[Collection entries]
- - -

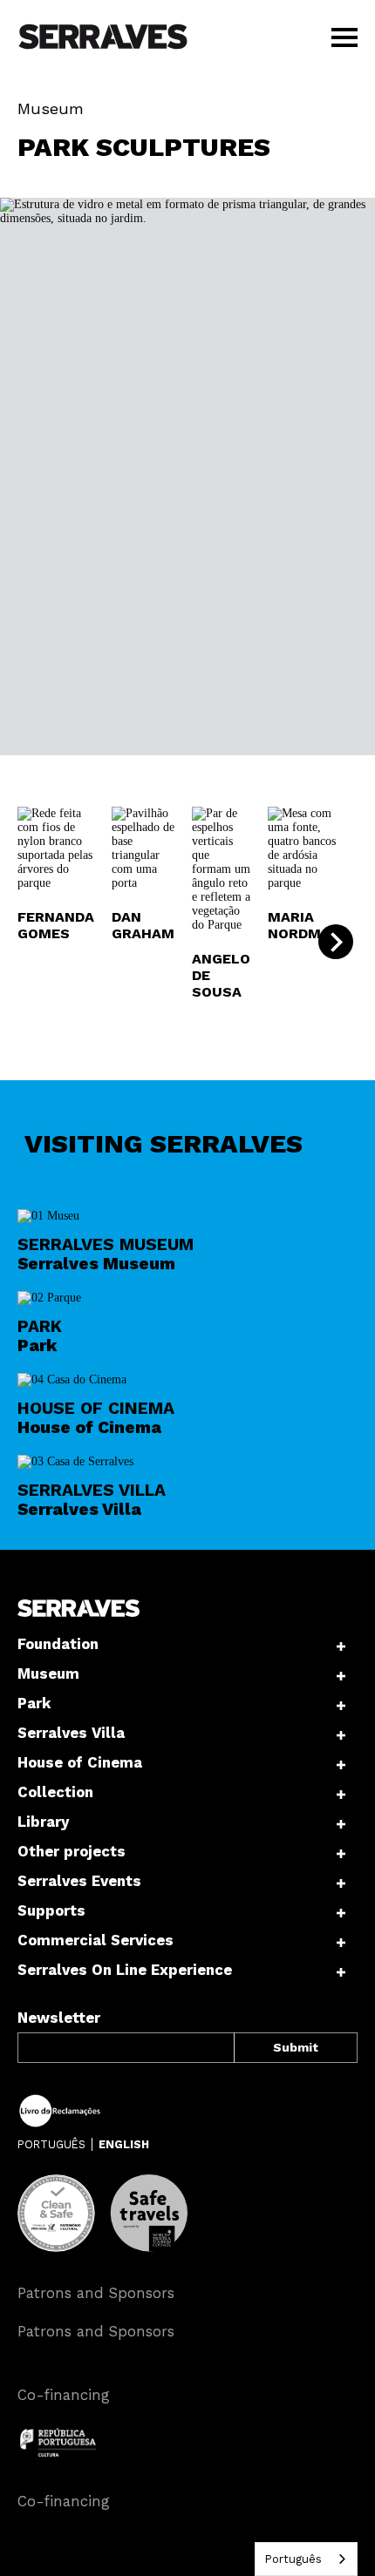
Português (293, 2559)
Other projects (71, 1851)
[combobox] (306, 2559)
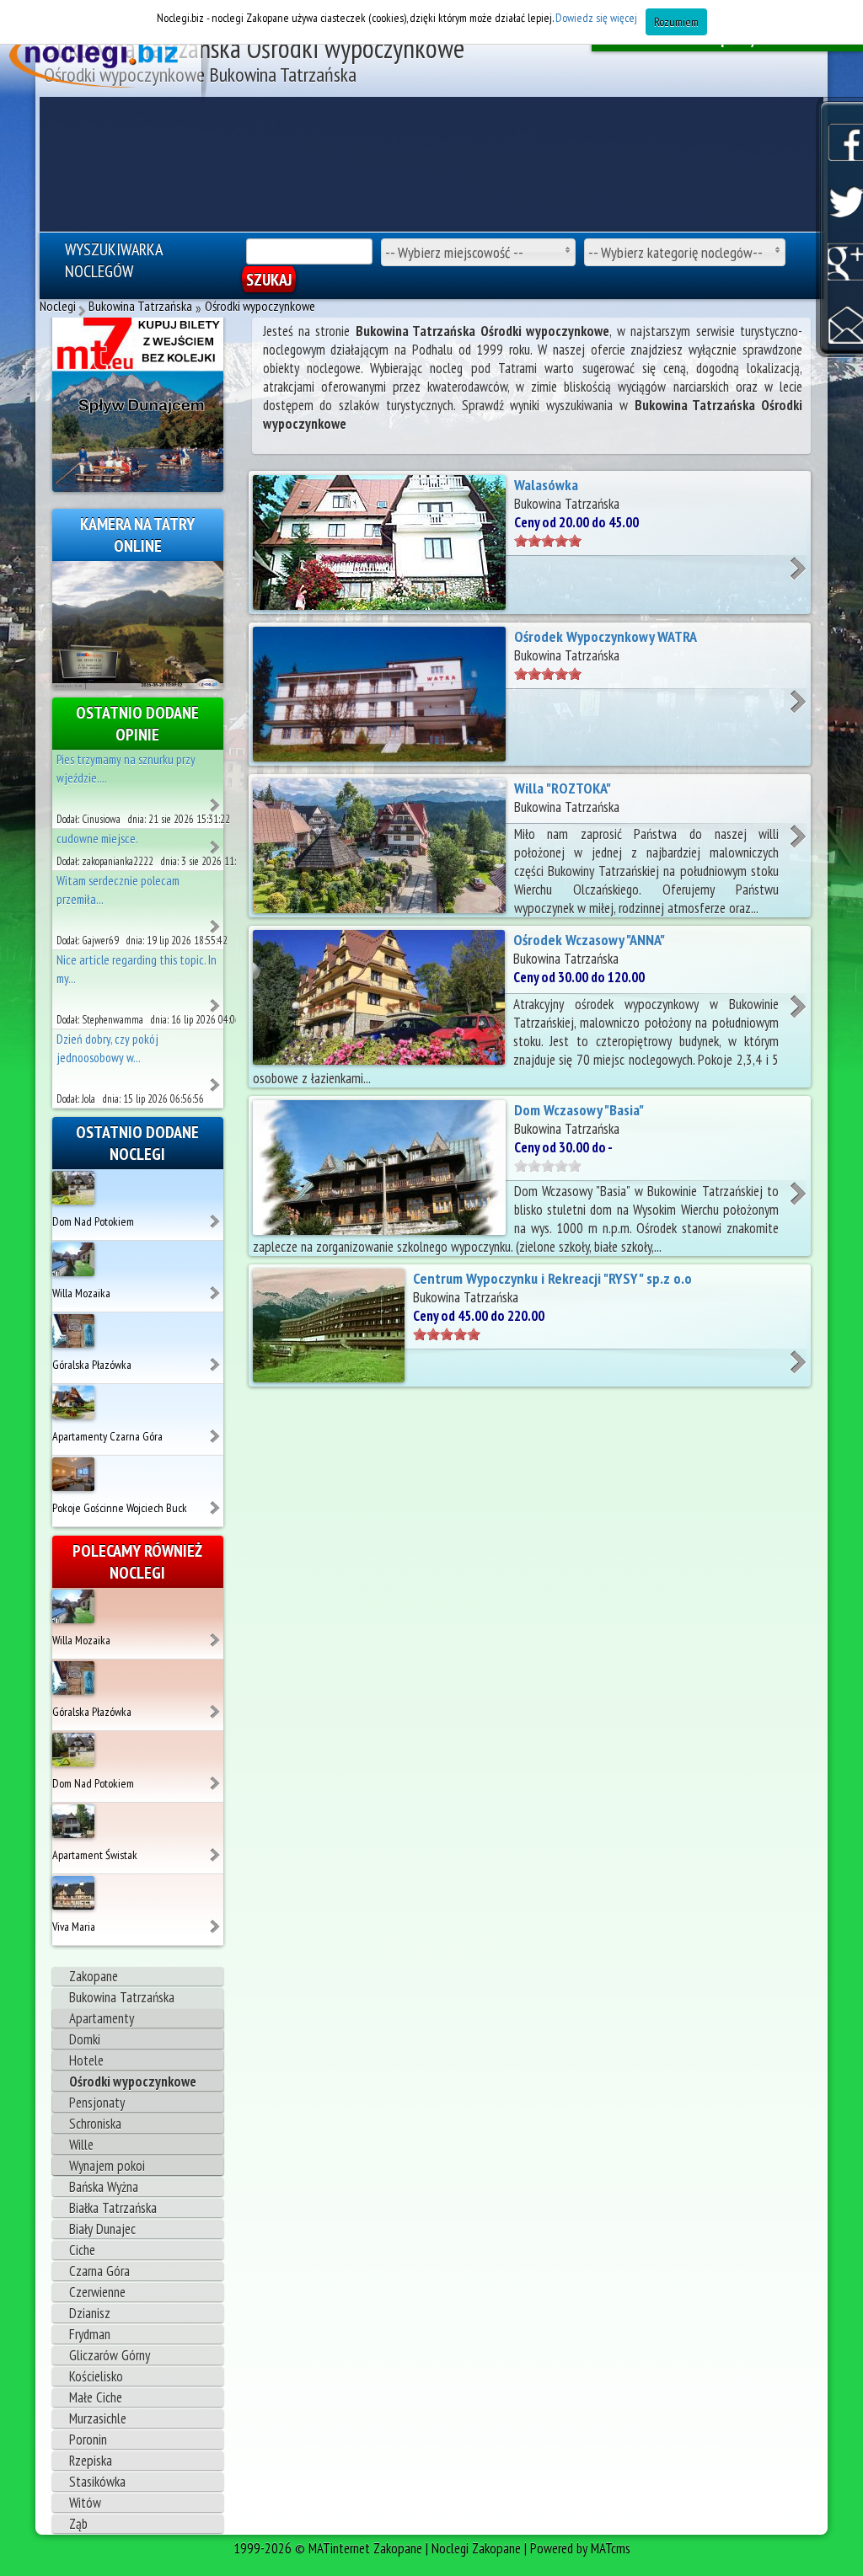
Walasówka (546, 484)
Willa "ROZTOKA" (562, 788)
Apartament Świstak (94, 1855)
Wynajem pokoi (107, 2165)
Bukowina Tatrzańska (121, 1997)
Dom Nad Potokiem (93, 1221)
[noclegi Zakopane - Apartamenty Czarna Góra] (216, 1429)
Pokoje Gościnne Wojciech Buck (119, 1507)
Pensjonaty (97, 2102)
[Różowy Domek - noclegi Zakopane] (216, 920)
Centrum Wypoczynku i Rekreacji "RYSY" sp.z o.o (552, 1278)
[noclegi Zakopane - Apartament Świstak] (216, 1848)
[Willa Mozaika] (73, 1257)
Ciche (82, 2250)
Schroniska (95, 2123)
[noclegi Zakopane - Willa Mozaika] (216, 1286)
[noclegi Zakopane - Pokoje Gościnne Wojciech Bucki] (216, 1501)
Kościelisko (96, 2376)
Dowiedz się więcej (596, 17)
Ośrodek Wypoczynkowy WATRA (605, 636)
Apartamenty (101, 2018)
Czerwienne (97, 2292)
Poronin (88, 2439)
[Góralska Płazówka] (73, 1329)
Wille (81, 2144)
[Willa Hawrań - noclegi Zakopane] (216, 798)
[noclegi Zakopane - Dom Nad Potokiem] (216, 1214)
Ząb (78, 2524)
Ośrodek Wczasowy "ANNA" (589, 939)
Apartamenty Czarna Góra (107, 1436)
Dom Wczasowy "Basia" (579, 1110)
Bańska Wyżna (103, 2187)
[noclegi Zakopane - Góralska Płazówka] (216, 1358)
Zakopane (93, 1976)
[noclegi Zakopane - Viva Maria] (216, 1920)
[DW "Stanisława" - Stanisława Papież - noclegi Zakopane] (216, 999)
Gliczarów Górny (109, 2355)
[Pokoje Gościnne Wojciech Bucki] (73, 1472)
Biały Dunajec (102, 2229)
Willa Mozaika (81, 1293)
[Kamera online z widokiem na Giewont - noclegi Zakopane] (137, 623)
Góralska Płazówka (91, 1364)
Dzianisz (89, 2313)
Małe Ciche (95, 2397)
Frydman (89, 2334)
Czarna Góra (99, 2271)
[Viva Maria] (73, 1891)
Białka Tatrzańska (113, 2208)
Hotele (86, 2060)
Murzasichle (97, 2418)
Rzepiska (90, 2460)
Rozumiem (676, 21)
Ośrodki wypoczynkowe (132, 2081)
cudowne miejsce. (97, 839)
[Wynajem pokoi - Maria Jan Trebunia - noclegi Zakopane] (216, 840)
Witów (85, 2502)
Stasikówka (97, 2481)
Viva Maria (73, 1926)
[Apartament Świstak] (73, 1819)
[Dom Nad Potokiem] (73, 1186)
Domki (84, 2039)
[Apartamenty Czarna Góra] (73, 1401)
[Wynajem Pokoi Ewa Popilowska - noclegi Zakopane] (216, 1078)
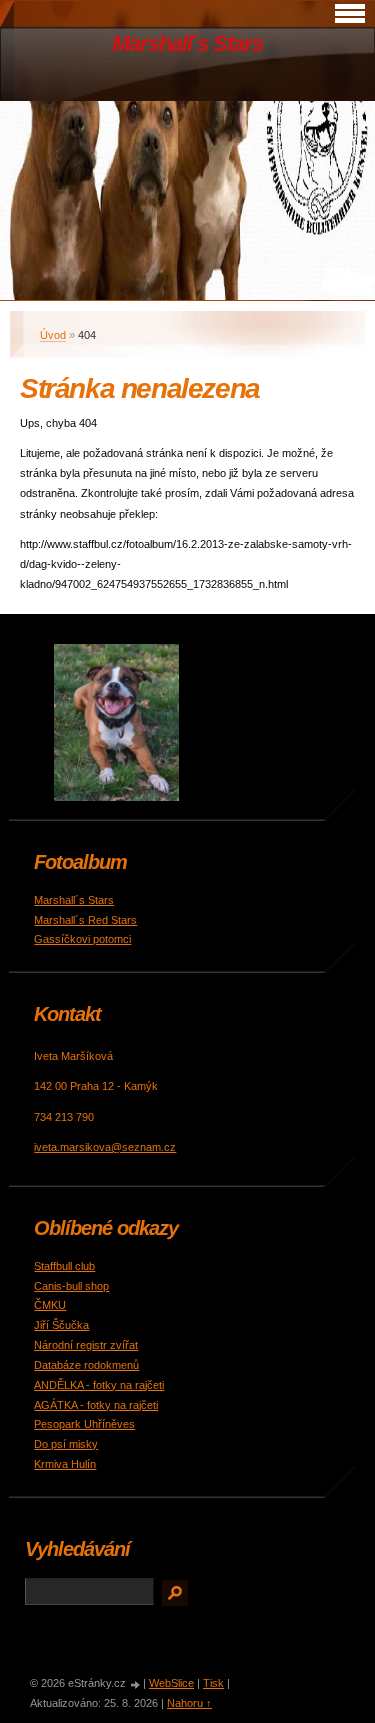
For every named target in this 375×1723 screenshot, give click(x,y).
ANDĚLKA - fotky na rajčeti (99, 1385)
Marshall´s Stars (187, 43)
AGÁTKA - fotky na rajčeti (96, 1405)
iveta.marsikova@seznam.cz (105, 1147)
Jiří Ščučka (61, 1325)
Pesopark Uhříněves (84, 1424)
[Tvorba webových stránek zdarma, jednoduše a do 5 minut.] (136, 1684)
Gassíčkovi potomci (82, 939)
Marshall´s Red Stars (85, 920)
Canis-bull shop (71, 1286)
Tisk (213, 1683)
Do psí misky (66, 1444)
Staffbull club (64, 1266)
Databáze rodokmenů (86, 1365)
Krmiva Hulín (65, 1464)
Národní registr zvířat (86, 1345)
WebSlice (171, 1683)
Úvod (53, 335)
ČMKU (50, 1305)
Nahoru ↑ (189, 1703)
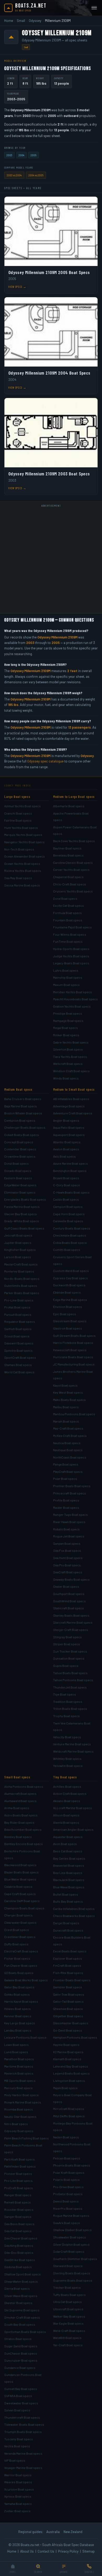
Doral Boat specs (65, 898)
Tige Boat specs (64, 1694)
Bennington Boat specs (70, 1170)
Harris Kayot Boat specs (21, 2001)
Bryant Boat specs (66, 1178)
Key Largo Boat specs (19, 2023)
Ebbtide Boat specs (67, 1292)
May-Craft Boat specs (68, 1428)
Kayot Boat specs (65, 1385)
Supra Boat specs (65, 1665)
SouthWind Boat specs (69, 1601)
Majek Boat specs (65, 2088)
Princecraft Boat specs (69, 1493)
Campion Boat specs (68, 1206)
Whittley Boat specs (67, 1758)
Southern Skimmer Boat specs (75, 2259)
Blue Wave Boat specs (68, 1887)
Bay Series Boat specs (69, 1858)
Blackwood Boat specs (20, 1865)
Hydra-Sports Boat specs (71, 949)
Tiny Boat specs (65, 1777)
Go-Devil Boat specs (67, 2030)
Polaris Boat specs (66, 2179)
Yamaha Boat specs (18, 2503)
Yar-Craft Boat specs (68, 2345)
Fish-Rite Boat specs (68, 1973)
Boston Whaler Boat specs (23, 1113)
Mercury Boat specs (18, 2088)
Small (21, 20)
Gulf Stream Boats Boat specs (74, 1335)
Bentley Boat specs (18, 1837)
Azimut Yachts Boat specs (22, 806)
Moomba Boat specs (18, 2109)
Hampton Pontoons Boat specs (75, 2037)
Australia (53, 2532)
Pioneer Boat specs (18, 2173)
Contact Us (46, 2551)
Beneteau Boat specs (68, 855)
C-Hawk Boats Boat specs (71, 1192)
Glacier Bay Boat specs (20, 1214)
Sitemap (88, 2551)
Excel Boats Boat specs (70, 1951)
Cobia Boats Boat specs (70, 1242)
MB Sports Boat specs (20, 2080)
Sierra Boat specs (17, 2288)
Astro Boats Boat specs (21, 1815)
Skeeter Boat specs (18, 2303)
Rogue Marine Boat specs (71, 2215)
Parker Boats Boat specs (21, 1293)
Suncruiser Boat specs (20, 2360)
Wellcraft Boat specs (68, 1063)
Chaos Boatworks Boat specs (74, 1915)
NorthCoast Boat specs (69, 1457)
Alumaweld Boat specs (20, 1801)
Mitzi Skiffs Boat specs (69, 2116)
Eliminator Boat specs (20, 1192)
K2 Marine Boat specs (68, 2052)
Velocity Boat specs (67, 1737)
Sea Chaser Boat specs (20, 2238)
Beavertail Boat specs (68, 1865)
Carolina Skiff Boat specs (22, 1901)
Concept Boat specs (18, 1142)
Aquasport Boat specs (69, 1135)
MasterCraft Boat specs (21, 1264)
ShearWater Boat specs (21, 2281)
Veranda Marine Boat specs (23, 2453)
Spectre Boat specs (18, 1350)
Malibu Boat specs (66, 1407)
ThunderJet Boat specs (70, 1687)
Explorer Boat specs (67, 1958)
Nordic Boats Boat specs (21, 1278)
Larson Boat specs (17, 1257)
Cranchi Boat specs (18, 813)
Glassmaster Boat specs (70, 2023)
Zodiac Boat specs (17, 2511)
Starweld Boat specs (68, 2266)
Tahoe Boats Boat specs (70, 1673)
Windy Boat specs (66, 1078)
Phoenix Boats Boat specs (71, 2165)
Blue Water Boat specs (20, 1879)
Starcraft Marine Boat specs (73, 1622)
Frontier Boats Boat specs (71, 1980)
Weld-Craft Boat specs (69, 2330)
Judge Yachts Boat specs (71, 956)
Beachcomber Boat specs (23, 1829)
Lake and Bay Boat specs (70, 2066)
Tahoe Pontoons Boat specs (73, 1680)
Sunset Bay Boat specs (20, 2389)
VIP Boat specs (14, 2460)
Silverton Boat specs (68, 1049)
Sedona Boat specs (18, 2267)
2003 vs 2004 (14, 175)
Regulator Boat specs (19, 1321)
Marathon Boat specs (19, 2059)
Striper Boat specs (66, 1644)
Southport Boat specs (68, 1594)
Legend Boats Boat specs (71, 2073)
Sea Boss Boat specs (19, 2224)
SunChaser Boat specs (20, 2353)
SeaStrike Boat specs (19, 2260)
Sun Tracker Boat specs (70, 1651)
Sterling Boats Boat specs (71, 2273)
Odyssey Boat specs (18, 2131)
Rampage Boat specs (68, 1020)
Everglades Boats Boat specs (25, 1199)
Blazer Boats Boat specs (21, 1872)
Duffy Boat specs (16, 1944)
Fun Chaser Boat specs (20, 1965)
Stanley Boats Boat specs (71, 1615)
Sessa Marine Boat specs (22, 885)
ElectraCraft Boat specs (21, 1951)
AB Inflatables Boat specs (71, 1099)
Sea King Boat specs (18, 2245)
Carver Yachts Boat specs (71, 869)
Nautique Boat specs (68, 1450)
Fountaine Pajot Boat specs (72, 927)
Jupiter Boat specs (17, 1242)
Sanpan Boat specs (67, 1543)
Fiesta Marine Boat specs (22, 1206)
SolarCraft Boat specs (68, 2251)
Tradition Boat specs (67, 1701)
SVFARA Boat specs (18, 2396)
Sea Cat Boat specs (18, 2231)
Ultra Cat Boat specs (67, 2302)
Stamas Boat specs (18, 1365)
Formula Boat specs (67, 913)
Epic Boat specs (64, 1314)
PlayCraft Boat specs (68, 1471)
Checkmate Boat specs (69, 1235)
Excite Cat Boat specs (68, 905)
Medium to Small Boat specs (74, 1089)
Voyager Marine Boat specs (23, 2467)
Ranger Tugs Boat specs (70, 1514)
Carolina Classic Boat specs (73, 862)
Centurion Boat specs (19, 1120)
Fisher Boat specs (17, 1958)
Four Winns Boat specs (69, 934)
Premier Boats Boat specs (71, 1486)
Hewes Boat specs (17, 2008)
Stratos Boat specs (18, 2339)
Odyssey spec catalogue (45, 761)
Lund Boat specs (16, 2052)
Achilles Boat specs (67, 1786)
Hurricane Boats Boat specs (73, 1357)
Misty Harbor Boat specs (21, 2095)
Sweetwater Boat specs (21, 2403)
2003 (9, 155)
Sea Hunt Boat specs (68, 1558)
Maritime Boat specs (18, 2066)
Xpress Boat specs (17, 2496)
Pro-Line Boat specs (18, 1300)
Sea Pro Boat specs (67, 1565)
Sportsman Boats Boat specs (25, 2331)
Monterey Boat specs (19, 1271)
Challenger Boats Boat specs (25, 1127)
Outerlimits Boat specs (20, 1285)
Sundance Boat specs (20, 2367)
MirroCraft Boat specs (68, 2109)
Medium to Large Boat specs (74, 796)
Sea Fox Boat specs (67, 1550)
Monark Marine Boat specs (22, 2102)
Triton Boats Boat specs (70, 1708)
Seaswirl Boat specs (18, 1343)
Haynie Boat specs (66, 2044)
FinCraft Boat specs (67, 1965)
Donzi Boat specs (16, 1163)
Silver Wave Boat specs (20, 2296)
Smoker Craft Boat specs (22, 2317)
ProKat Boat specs (17, 1307)
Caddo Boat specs (66, 1199)
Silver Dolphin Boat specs (71, 2244)
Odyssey (35, 20)
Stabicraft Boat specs (68, 1608)
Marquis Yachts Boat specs (23, 834)
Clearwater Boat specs (20, 1922)
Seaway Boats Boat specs (71, 1579)
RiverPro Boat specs (67, 2208)
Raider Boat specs (66, 1507)
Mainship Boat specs (67, 977)
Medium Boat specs (18, 1089)
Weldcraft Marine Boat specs (73, 1751)
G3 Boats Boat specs (18, 1973)
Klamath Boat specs (67, 2059)
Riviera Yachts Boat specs (22, 870)
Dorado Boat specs (17, 1170)
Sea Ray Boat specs (18, 878)
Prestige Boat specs (67, 1013)
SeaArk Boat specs (66, 2223)
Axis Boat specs (64, 1156)
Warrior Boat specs (18, 2475)
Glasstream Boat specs (70, 1321)
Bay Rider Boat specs (19, 1822)
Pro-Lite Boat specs (18, 2180)
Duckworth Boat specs (69, 1285)
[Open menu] (94, 8)
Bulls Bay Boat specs (68, 1901)
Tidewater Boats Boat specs (24, 2424)
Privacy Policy (68, 2551)
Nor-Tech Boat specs (19, 849)
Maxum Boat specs (66, 984)
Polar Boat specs (65, 1478)
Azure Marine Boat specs (70, 1163)
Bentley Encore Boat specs (23, 1844)
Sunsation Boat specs (68, 1658)
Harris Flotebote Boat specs (73, 1342)
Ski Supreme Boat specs (21, 2310)
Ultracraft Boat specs (68, 2309)
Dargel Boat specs (66, 1923)
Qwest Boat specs (66, 2201)
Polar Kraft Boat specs (68, 2172)
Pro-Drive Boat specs (68, 2187)
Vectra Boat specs (17, 2446)
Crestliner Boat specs (20, 1937)
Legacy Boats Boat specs (71, 963)
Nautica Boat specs (67, 1443)
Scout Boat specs (17, 1336)
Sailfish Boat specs (18, 1329)
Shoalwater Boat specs (69, 2237)
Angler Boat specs (66, 1120)
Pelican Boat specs (66, 2158)
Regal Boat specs (65, 1027)
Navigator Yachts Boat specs (24, 842)
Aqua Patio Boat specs (68, 1127)
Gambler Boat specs (67, 1987)
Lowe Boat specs (16, 2044)
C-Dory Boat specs (66, 1185)
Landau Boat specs (17, 2030)
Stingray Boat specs (67, 1637)
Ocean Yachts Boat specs (22, 863)
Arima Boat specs (16, 1808)
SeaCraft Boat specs (67, 1572)
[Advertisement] (51, 560)
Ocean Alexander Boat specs (24, 856)
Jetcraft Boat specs (18, 1235)
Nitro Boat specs (16, 2124)
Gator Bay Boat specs (19, 1987)
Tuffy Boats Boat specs (69, 2294)
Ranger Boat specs (17, 2195)
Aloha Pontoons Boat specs (23, 1786)
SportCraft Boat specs (20, 1357)
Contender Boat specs (20, 1149)
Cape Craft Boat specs (20, 1894)
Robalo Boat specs (66, 1529)
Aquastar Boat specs (68, 1837)
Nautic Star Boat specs (20, 2116)
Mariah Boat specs (66, 1421)
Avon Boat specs (65, 1844)
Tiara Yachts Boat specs (70, 1056)
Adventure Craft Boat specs (72, 1113)
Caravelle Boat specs (68, 1221)
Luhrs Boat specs (65, 970)
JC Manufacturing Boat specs (74, 1364)
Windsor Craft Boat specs (71, 1071)
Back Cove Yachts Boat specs (74, 841)
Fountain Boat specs (67, 920)
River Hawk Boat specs (69, 1522)
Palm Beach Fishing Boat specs (26, 2138)
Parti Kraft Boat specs (19, 2159)
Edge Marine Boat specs (70, 1299)
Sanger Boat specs (17, 2216)
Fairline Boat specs (18, 820)
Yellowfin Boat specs (68, 1765)
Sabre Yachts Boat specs (71, 1042)
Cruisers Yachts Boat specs (73, 891)
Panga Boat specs (65, 1464)
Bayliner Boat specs (67, 848)
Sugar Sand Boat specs (20, 2346)
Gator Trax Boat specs (68, 1994)
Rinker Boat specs (66, 1035)
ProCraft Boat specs (18, 2188)
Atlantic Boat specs (67, 1142)
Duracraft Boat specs (68, 1930)
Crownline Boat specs (20, 1156)
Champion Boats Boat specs (24, 1908)
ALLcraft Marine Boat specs (72, 1808)
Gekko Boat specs (17, 1994)
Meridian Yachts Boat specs (72, 992)
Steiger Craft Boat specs (70, 1629)
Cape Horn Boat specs (69, 1214)
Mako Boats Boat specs (69, 1399)
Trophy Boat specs (66, 1716)
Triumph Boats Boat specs (23, 2432)
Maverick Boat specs (18, 2073)
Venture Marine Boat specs (72, 1744)
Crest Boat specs (16, 1930)
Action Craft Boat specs (70, 1793)
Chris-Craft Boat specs (69, 884)
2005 (33, 155)
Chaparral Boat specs (68, 877)
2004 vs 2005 (36, 175)
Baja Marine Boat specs (20, 1106)
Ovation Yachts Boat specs (72, 1006)
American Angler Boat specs (73, 1829)
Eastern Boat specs (18, 1178)
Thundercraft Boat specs (22, 2417)
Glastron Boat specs (67, 1328)
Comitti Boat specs (66, 1249)
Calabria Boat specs (18, 1886)
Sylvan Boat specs (17, 2410)
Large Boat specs (17, 796)
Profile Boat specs (66, 1500)
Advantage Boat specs (69, 1106)
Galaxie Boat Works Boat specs (26, 1980)
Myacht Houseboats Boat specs (75, 999)
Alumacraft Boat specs (20, 1793)
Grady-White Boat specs (21, 1221)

- - -

*WORK ITEM*:
Every line from the top of the records above to the line with "Schroniska (95, 2123)", inclusive, should be duplicated exactly, minus the pictures.

*TASK ANSWER*:
Português (293, 2559)
Other projects (71, 1851)
[combobox] (306, 2559)
Walasówka (546, 484)
Willa "ROZTOKA" (562, 788)
Apartament Świstak (94, 1855)
Wynajem pokoi (107, 2165)
Bukowina Tatrzańska (121, 1997)
Dom Nad Potokiem (93, 1221)
[noclegi Zakopane - Apartamenty Czarna Góra] (216, 1429)
Pokoje Gościnne Wojciech Buck (119, 1507)
Pensjonaty (97, 2102)
[Różowy Domek - noclegi Zakopane] (216, 920)
Centrum Wypoczynku i Rekreacji "RYSY" sp.z o.o (552, 1278)
[noclegi Zakopane - Apartament Świstak] (216, 1848)
[Willa Mozaika] (73, 1257)
Ciche (82, 2250)
Schroniska (95, 2123)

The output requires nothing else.